• PROVIDED RECORDS:
■ ■ ■ ■
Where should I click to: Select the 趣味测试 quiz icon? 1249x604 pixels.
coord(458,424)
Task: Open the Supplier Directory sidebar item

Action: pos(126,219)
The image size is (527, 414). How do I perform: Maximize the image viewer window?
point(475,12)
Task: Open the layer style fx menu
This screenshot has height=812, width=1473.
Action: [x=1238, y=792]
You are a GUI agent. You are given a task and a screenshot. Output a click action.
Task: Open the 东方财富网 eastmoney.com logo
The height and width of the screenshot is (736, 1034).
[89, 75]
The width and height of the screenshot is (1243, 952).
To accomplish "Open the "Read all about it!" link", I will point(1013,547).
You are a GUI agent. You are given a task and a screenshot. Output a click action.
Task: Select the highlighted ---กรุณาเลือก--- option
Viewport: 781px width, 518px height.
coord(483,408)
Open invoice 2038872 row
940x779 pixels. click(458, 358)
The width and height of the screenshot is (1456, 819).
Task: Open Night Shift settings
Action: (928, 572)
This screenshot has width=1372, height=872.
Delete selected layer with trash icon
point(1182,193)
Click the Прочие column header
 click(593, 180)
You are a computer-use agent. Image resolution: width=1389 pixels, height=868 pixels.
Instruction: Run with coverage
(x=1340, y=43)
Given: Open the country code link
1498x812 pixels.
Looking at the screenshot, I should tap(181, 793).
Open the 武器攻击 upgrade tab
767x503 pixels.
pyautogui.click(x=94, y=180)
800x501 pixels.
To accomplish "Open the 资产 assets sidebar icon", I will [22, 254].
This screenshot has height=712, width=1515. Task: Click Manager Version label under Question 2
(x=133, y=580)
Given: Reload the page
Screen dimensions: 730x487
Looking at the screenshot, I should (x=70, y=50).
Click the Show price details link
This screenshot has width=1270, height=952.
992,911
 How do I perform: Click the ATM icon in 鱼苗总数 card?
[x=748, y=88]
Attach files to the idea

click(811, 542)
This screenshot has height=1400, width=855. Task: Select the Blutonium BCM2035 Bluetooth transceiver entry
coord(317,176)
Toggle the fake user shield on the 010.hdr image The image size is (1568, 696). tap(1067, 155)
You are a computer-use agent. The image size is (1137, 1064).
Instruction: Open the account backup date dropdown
■ ■ ■ ■
• THE REQUEST:
Please collect every line from the items above that contains the word "icon", and copy each of those lines in full.

• EXERCISE OUTPUT:
Where should I click to: Select the 趣味测试 quiz icon? 1249x604 pixels.
Delete selected layer with trash icon
To accomplish "Open the 资产 assets sidebar icon", I will [22, 254].
 How do I perform: Click the ATM icon in 鱼苗总数 card?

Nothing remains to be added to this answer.